Se plantean los grandes temas ambientales en clases expositivas y pocas veces se llevan adelante experiencias (un “manos a la obra”) significativas sobre estas temáticas. Existen ejemplos de modelos – paradigmas alternativos a esta visión clásica, y diversos emprendimientos en nuestro país con una mirada diferente, pero lamentablemente parece preponderar aún esta visión decimonónica de la educación. Dentro de esta estructura rígida, y a pesar de los cambios en la legislación antes mencionada (dentro de los cuales encontramos el rotundo fiasco de la llamada federalización de la educación que hemos sufrido en la década de los 90, en donde el peso y destino de la Educación pasó del ámbito de la Nación a las provincias), seguimos paradójicamente pensando la problemática ambiental desde y para LA Capital. De manera acorde, la estructura actual de la enseñanza en Argentina no siempre facilita el verdadero diálogo que permita la detección de la problemática que atraviesa a ESE grupo de estudiantes, a esa comunidad en particular. Se baja, literalmente, un contenido sin importar con quién trabajo, ni en dónde me encuentro. Los contenidos que se proponen en la escuela no facilitan esta relación dialógica con el niño y el joven (ni siquiera estamos pensando aquí en las necesidades, desafíos y dificultades que encuentran los docentes). Encontramos este mismo sesgo en el mantra de la educación ambiental: “Pensar global, actuar local”. Muchas veces, esta postura invisibiliza las necesidades (por no decir urgencias) regionales. Pensemos local… pintemos nuestra aldea (y así pintaremos al mundo).
Encontramos esta misma rigidez en los contenidos conceptuales de la educación ambiental.
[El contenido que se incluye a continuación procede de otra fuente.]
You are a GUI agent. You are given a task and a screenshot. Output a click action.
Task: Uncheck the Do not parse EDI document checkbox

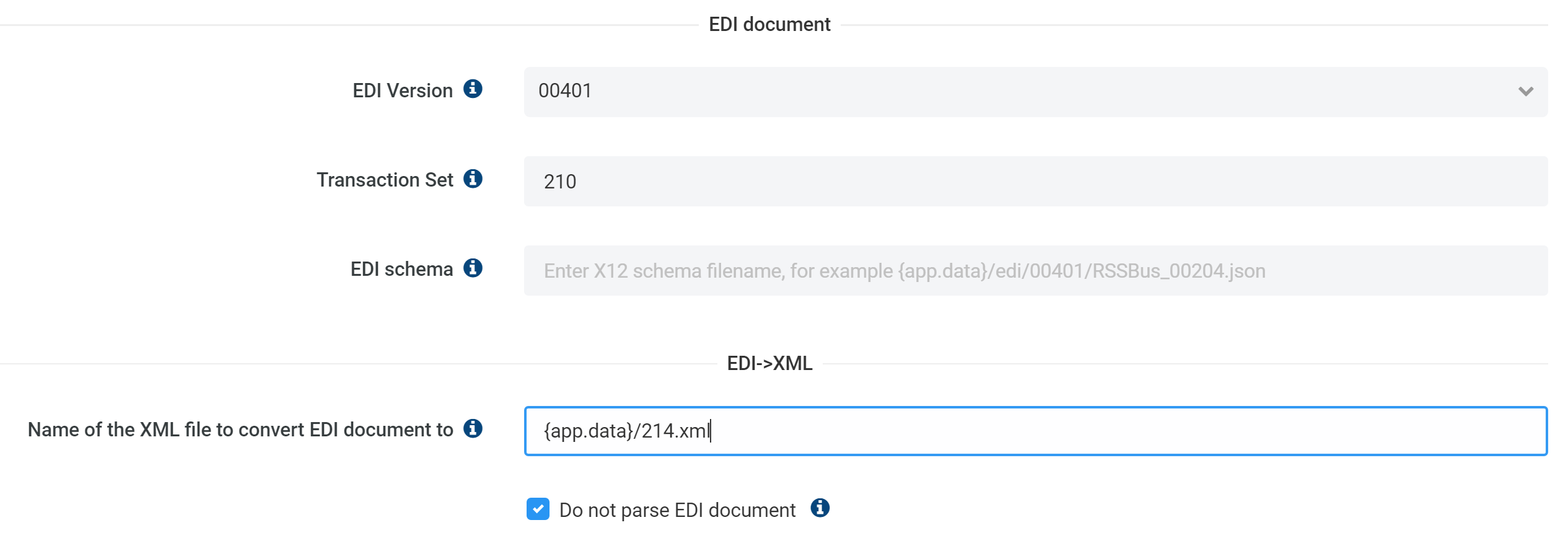tap(537, 509)
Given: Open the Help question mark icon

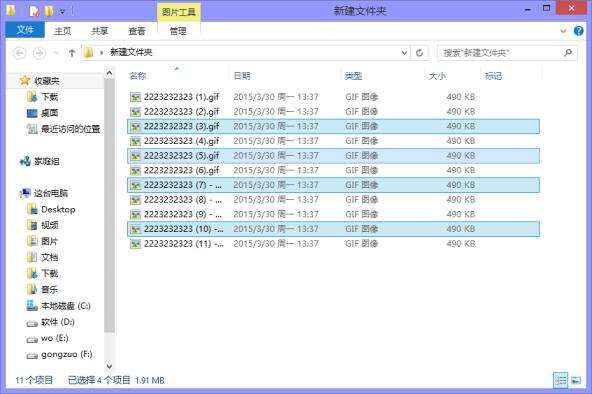Looking at the screenshot, I should tap(578, 31).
Seguimos privilegiando un enfoque fragmentado y estanco de los diversos ejes de la problemática (lo que nosotros denominamos el ABC: Ambiente, Biodiversidad y Comunidad humana), en lugar de reconocer, comprender y actuar sobre las relaciones profundas que estos aspectos tienen entre sí. ¿Podríamos acaso pensar la problemática del deterioro ambiental sin vincularla con la pobreza, la salud humana, o la conservación de las especies?
Arrastramos ciegamente la idea de “los niños y los jóvenes son el futuro”. Ciertamente ellos son protagonistas de un cambio posible (y no sólo víctimas del estado de las cosas), y si han quedado relegados a la pasividad, es porque la relación que tienen hoy con el futuro es la de haberlo perdido por arrebato. Negamos en niños y jóvenes sus saberes previos, sus intereses y motivos. Clausuramos en ellos tanto su participación actual como su proyección futura. Pero ¿quiénes podrían señalar con mayor agudeza y sensibilidad esos problemas que los propios chicos? Más aún: ¿quiénes son los actores del cambio?
Resulta inevitable señalar que estamos asistiendo a una época bisagra en temas ambientales. El cambio climático ya derriba ciudades, extingue especies, genera pobreza, mayor marginación, epidemias. Y seguimos planteando la temática ambiental como un “extra” en la educación. De algo nos estamos perdiendo.
Frente al estado de las cosas, lo que no podemos negociar es la esperanza. Transformemos este momento en una oportunidad para generar un cambio positivo. Ese cambio es aún posible. El verdadero desafío de la educación ambiental en nuestro país es sumar miradas, evaluar nuestros recursos, desafíos y dificultades.
Es también no dejarnos ganar por el desánimo y el horror que nos convierte en testigos mudos y paralíticos. Acompañemos a niños y jóvenes en este camino. Estoy convencido que toda acción cuenta, que la verdadera transformación proviene de las grandes y pequeñas acciones que todos podemos llevar adelante. En este contexto, y junto con las demás batallas que deben librarse, permitamos que la educación ambiental ingrese a nuestras aulas y saque a los chicos de ellas, hacia un mundo mejor. Por un mundo mejor.